[Data supplied — start]
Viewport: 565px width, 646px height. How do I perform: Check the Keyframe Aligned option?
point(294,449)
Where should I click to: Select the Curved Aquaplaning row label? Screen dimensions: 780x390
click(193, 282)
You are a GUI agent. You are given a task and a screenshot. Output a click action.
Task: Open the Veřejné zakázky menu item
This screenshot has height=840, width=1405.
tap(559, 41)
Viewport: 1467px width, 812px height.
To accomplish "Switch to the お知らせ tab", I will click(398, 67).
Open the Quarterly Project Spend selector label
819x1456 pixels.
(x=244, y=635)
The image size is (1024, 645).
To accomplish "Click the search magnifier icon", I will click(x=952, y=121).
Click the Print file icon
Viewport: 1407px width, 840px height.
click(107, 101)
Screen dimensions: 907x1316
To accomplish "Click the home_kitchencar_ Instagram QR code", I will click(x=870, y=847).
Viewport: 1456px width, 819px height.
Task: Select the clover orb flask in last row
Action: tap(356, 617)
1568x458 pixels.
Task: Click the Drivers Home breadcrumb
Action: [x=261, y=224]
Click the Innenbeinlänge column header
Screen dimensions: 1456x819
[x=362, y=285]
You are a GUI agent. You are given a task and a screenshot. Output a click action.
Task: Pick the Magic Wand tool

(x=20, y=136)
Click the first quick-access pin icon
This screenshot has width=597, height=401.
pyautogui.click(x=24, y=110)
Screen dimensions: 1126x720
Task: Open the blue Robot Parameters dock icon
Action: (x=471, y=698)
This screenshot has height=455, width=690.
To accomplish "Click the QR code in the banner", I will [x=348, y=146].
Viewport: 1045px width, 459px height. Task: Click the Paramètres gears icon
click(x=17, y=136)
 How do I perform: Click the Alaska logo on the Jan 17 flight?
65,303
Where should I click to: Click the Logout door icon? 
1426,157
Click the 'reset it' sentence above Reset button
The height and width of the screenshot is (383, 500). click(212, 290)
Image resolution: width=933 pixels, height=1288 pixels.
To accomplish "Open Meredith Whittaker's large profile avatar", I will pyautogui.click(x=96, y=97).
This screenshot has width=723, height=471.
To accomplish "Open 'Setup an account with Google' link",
[Data supplied — finish]
• _Exercise requirements_: Exactly as they appear above, output the lines of the data from the first through the one that contains "This screenshot has height=455, width=690.", and only those lines.

• _Response box_:
Viewport: 565px width, 646px height. How do I perform: Check the Keyframe Aligned option?
point(294,449)
Where should I click to: Select the Curved Aquaplaning row label? Screen dimensions: 780x390
click(193, 282)
You are a GUI agent. You are given a task and a screenshot. Output a click action.
Task: Open the Veřejné zakázky menu item
This screenshot has height=840, width=1405.
tap(559, 41)
Viewport: 1467px width, 812px height.
To accomplish "Switch to the お知らせ tab", I will click(398, 67).
Open the Quarterly Project Spend selector label
819x1456 pixels.
(x=244, y=635)
The image size is (1024, 645).
To accomplish "Click the search magnifier icon", I will click(x=952, y=121).
Click the Print file icon
Viewport: 1407px width, 840px height.
click(107, 101)
Screen dimensions: 907x1316
To accomplish "Click the home_kitchencar_ Instagram QR code", I will click(x=870, y=847).
Viewport: 1456px width, 819px height.
Task: Select the clover orb flask in last row
Action: tap(356, 617)
1568x458 pixels.
Task: Click the Drivers Home breadcrumb
Action: [x=261, y=224]
Click the Innenbeinlänge column header
Screen dimensions: 1456x819
[x=362, y=285]
You are a GUI agent. You are given a task and a screenshot. Output a click action.
Task: Pick the Magic Wand tool

(x=20, y=136)
Click the first quick-access pin icon
This screenshot has width=597, height=401.
pyautogui.click(x=24, y=110)
Screen dimensions: 1126x720
Task: Open the blue Robot Parameters dock icon
Action: (x=471, y=698)
This screenshot has height=455, width=690.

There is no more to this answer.